Friday, August 8, 2014
The bilingual service which is called Llais y Maes or Voice from the Field, is being run by an editorial team of seven Cardiff University students.
The National Eisteddfod of Wales initially approached Centre for Community Journalism last year to produce an experimental student-run blog at the festival. After the success of the project, a fully-fledged digital newspaper at this year’s event was planned.
Llais y Maes provided an alternative view of the festival, showcasing a variety of events in and around the Eisteddfod, as well as interviews, films and photos documenting the most extraordinary sights on the Maes.

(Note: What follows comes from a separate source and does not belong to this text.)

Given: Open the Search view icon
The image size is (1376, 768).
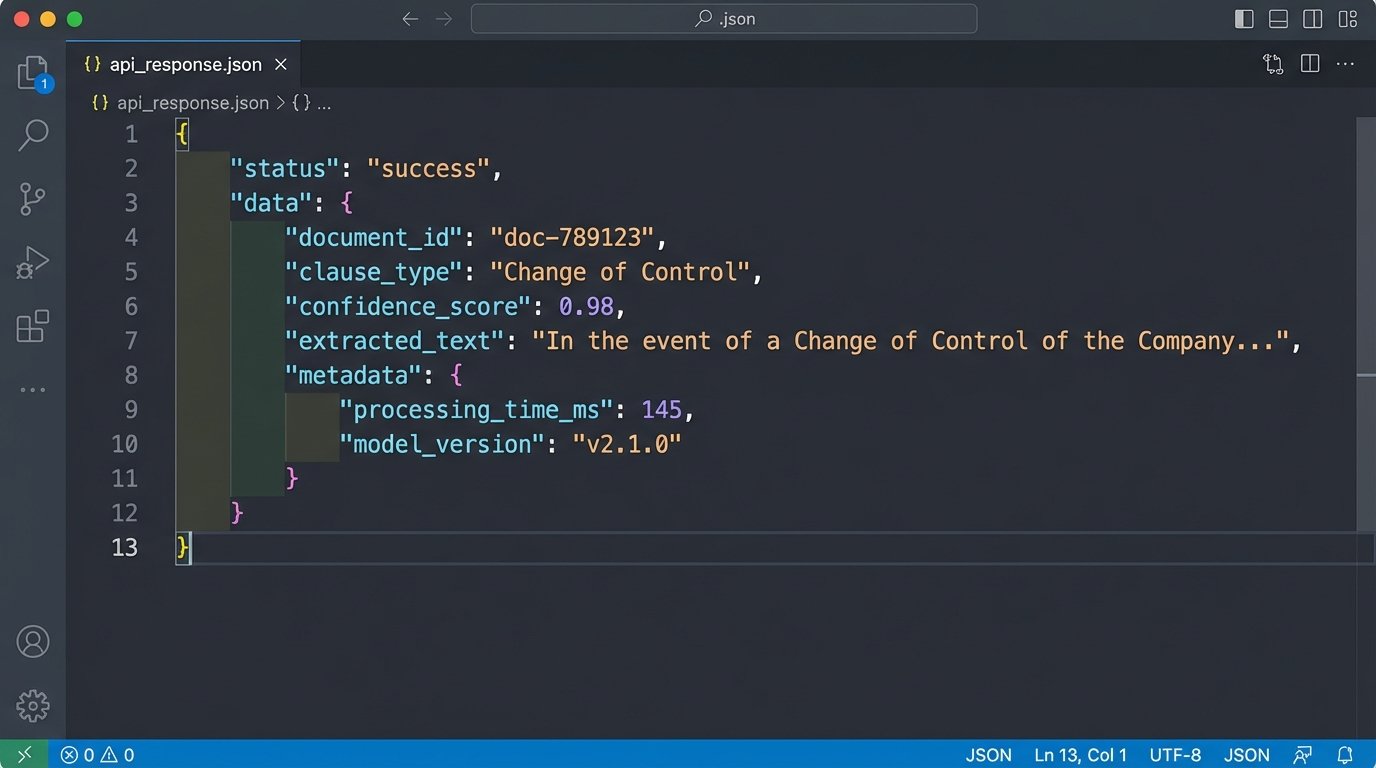Looking at the screenshot, I should pos(33,135).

Toby Mott, a JOMEC undergraduate student and one of the website’s editors for the week, said: "I’m hoping the opportunity to help produce a digital newspaper for one of the world’s greatest cultural festivals will not only allow me to hone my journalistic skills in a professional environment, but also give me an insight into what makes people return to the National Eisteddfod of Wales time and time again."

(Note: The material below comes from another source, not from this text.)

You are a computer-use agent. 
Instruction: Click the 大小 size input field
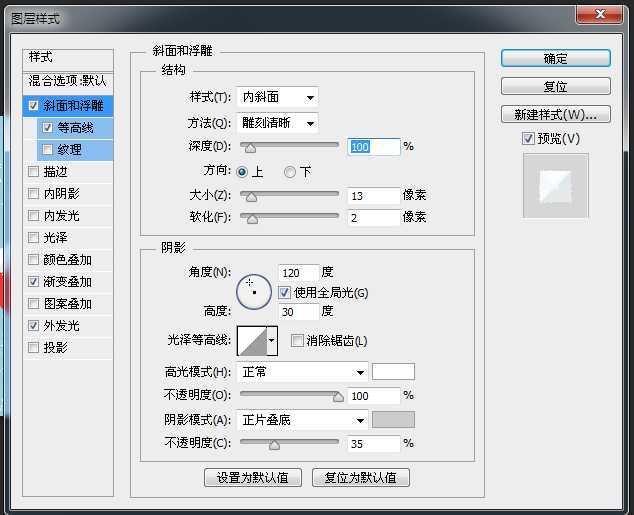(x=373, y=195)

The students will have access to the highest standard of digital media training from Emma Meese, Manager of the Centre for Community Journalism, and Sali Collins, Lecturer at the School and also a former Editor at BBC Radio 5 Live.
The school’s involvement in the Eisteddfod is an extension of the school’s growing provision for Welsh speaking students. Students who arrive at Cardiff this year will be able to choose a new Welsh language Journalism Studies undergraduate module, run by Sali Collins, who leads the Welsh medium provision in JOMEC.
The Centre for Community Journalism (C4CJ), which is part of Cardiff School of Journalism, Media and Cultural Studies, offers networking, information and training for community journalists. The Centre has recently delivered a Massive Open Online Course (MOOC) on Community Journalism, hosted by the Open University's FutureLearn platform, which attracted nearly 9,000 learners from 113 countries.